History of Kinesiology

In 1964 an American chiropractor by the name of George Goodheart began evaluating his patients using manual muscle testing. He observed that often a muscle that tested as weak seemed to have no obvious cause...no atrophy, injury or neurological problem.

Goodheart developed a system used exclusively by chiropractors called Applied Kinesiology, heavily linked to chiropractic techniques and adjustments, and it was used primarily to correct structural functioning problems in muscles. Applied Kinesiology is still firmly entrenched in the biomechanical-medical model and is only used by chiropractors, osteopaths, dental surgeons and medical doctors.

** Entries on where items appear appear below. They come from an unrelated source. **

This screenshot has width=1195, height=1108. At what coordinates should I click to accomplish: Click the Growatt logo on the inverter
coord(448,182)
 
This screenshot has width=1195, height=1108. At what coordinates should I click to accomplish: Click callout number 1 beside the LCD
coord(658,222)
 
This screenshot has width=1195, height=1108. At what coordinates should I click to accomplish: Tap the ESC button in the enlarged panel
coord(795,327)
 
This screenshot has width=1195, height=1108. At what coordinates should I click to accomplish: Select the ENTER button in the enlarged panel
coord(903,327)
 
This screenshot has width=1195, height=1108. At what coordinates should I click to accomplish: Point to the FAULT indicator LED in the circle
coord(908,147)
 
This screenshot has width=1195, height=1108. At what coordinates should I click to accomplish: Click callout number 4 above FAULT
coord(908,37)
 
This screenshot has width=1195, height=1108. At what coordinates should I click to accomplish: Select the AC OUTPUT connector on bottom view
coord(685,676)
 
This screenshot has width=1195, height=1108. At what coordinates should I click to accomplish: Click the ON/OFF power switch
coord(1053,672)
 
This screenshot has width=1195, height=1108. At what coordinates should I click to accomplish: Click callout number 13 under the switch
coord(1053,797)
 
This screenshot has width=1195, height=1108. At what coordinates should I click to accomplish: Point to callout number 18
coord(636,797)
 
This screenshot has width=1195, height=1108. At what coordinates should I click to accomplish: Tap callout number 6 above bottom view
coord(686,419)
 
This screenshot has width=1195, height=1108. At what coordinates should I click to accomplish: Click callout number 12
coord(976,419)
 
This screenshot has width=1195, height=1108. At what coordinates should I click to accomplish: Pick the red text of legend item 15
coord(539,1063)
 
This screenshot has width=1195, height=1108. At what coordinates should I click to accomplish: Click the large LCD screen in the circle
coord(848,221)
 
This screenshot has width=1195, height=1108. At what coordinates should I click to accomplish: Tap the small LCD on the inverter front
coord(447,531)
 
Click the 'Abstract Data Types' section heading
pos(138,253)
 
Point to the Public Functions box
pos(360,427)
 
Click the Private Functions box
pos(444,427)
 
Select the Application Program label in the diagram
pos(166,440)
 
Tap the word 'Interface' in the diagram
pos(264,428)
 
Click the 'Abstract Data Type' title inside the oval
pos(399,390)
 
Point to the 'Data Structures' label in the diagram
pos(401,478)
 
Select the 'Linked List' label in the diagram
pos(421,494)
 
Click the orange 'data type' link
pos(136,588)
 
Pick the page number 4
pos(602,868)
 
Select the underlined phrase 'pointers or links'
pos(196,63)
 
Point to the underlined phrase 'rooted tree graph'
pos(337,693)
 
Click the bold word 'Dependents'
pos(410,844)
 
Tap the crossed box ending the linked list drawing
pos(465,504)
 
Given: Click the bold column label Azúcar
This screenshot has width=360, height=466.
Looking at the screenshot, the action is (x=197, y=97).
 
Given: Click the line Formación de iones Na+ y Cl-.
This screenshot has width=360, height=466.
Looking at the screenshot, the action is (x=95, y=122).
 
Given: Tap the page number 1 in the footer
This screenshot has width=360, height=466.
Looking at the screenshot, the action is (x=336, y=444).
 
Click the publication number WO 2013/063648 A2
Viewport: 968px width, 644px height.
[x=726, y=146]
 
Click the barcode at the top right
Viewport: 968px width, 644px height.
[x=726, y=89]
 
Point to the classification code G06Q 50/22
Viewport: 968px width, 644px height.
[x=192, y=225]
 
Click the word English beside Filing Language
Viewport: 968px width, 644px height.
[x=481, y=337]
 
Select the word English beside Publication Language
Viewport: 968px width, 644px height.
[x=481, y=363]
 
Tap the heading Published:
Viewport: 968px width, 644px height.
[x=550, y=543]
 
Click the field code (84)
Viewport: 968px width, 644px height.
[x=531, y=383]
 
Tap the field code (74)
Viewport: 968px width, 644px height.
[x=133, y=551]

In 1974 John F. Thie , an American chiropractor trained by Goodheart, developed the Touch for Health system of kinesiology, which allowed non-chiropractors to train as kinesiologists. Bruce Dewe, a medical doctor, then formatted the Professional Kinesio Practic Diploma for non-practitioners and made the science and art of kinesiology available to the greater public. These later kinesiologists developed a concept of Kinesiology as an educational and energetic therapy form, in line with the transfer of scientific thinking from the old Newtonian physics towards Quantum physics. In this model it is readily accepted that any form of energy change will affect manifestations of health and dis-ease in the forms of food, supplements, medicines, environmental toxins, toxic emotional backgrounds and attitudes, lifestyle and epigenetics.

Kinesiology has grown in leaps and bounds and now encompasses a huge field of knowledge with an equally huge repertoire of corrections and emotional stress relief techniques at the disposal of the kinesiologist. It can be used on a purely physical basis, but works best in conjunction with the emotional keys that unlock deeper and more meaningful healing.